What do you guys think of my site design?  There's no content right now; just tell me what you think of the design.  JAB Multimedia


----------



## uoba (Oct 7, 2003)

Hey Trip...

I really like the 2nd site, especially the wood (for the same reason Arden states)... I like the 1st as well, but could be a bit more 'on the edge' (don't like the logotype).

And, as everyone points out, you gotta go with XHTMl and CSS... check out Jeffrey Zeldman's Designing with Standards book, it'll enlighten you.


----------



## toast (Oct 7, 2003)

Deisgn #2 for me, even if XHTML/CSS offer new possiblities you should consider


----------



## kalantna (Oct 7, 2003)

site #1. I Think it's fresh and definitely different from what's out there today. BTW what does everyone think of these sites. They are for departmental sites of the college I work for as IT and webmaster/webdesigner, etc.

http://www.marshall.edu/cofa/art/
http://www.marshall.edu/cofa/music/
http://www.marshall.edu/cofa/theatre/


----------



## nb3004 (Oct 7, 2003)

kalantna: Those look pretty cool i think, Rollovers or something would be helpful for people who may not know what to do

Trip: The second one looks great, I think the first one looks ok as fun type of thing but definitely not professional.  I know what you mean ive been redesigning my site for school for months and everything looks bad to me.  My latest idea was something like this with rollovers on the images and some sort of menubar, im probably gonna trash that too though,lol


----------



## mr. k (Oct 7, 2003)

And arden, html itself is on it's way to be deprecated.  plain simple (although xhtml is much simpler by rule) html's time has come - the W3C isn't still drafting new versions of html (html 5) they are drafting new versions of xhtml (xhtml 2.0).  And CSS3 is on it's way to being well supported in every browser but IE, and IE is just a fairly shitty browser.


----------



## Arden (Oct 8, 2003)

Mr. K: Exactly.  All the more reason to support XHTML and CSS.

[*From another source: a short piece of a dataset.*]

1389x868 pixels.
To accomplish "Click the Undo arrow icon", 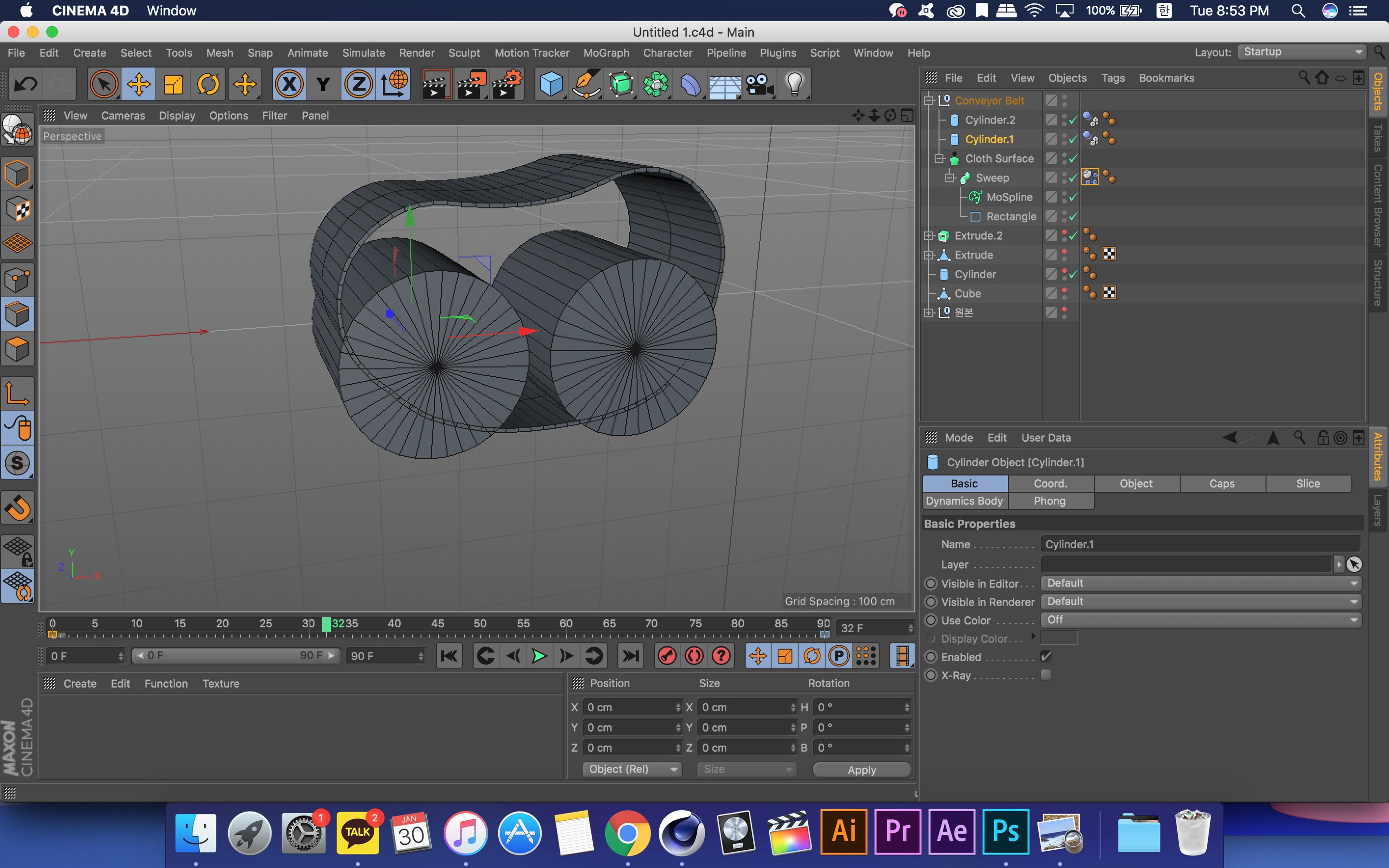I will point(25,84).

Nick: Um, yeah.  Also, try to figure out how to mirror an image to make a shadow. 

Kalantna:  Those look cool, but again I'd say try to redo it with div's and CSS positioning instead of tables.  You'll find it's a lot easier to change one attribute and have your entire block of text/images move completely across the window than have to change several attributes to make your table reflow, not work, etc.  And it's even more painful to try to move a section vertically with tables, whereas in CSS you simply change one attribute and a block appears in the middle or at the bottom instead of at the top.

Plus, CSS & div's produce much smaller code.


----------



## toast (Oct 8, 2003)

kalantna : nice. But:

1) You should validate this.
2) Consequently, you should think of making it accessible, ie. respecting W3C AAA priorities. Don't forget your workplace is subsidised by the State, which means it has to apply to section 508.

Useful links:

www.w3.org
http://bobby.watchfire.com
www.section508.gov


----------



## Trip (Oct 8, 2003)

Ok, here I go...the main reason I havn't learned CCS (I'm embarrassed to say) is I havn't learned it. And I'm not willing to spend money to learn it if I can just go with something I already know for free.

I use Adobe GoLive because my Dad got it for me, and it's easy to use. I plan on using it until I can personally afford something better (which will be a while!). So, erm, yeah.


----------



## nb3004 (Oct 8, 2003)

the basics of CSS is very easy, if you can find it somewhere or if you borrowed a book from the library or a friend


----------



## mr. k (Oct 8, 2003)

Using xhtml and css is a low overhead deal - you don't need anymore then web tutorials and resources and textedit.  There are more resources on the web right now, and also some great sites just to study and learn from.  a few of my favorites are http://www.w3.org/ and http://stopdesign.com


----------



## uoba (Oct 9, 2003)

very true mr. K... most of the CSS I've learnt (and ALL xhtml) has come from on-line.

Here's some links:
http://www.alistapart.com/index.html
http://www.westciv.com/
http://glish.com/css/


----------



## Arden (Oct 10, 2003)

I seem to learn better when I read it in a book (sometimes... sometimes when I read it it doesn't go anywhere).  Check out Cascading Style Sheets for Dummies from your local library, and read it cover-to-cover.  Then you'll be enlightened like I am.


----------



## Trip (Oct 14, 2003)

Ah! Keep this thread dead! Somebody start a new thread of why CCS is better than HTML and such and so on.

Closed.


----------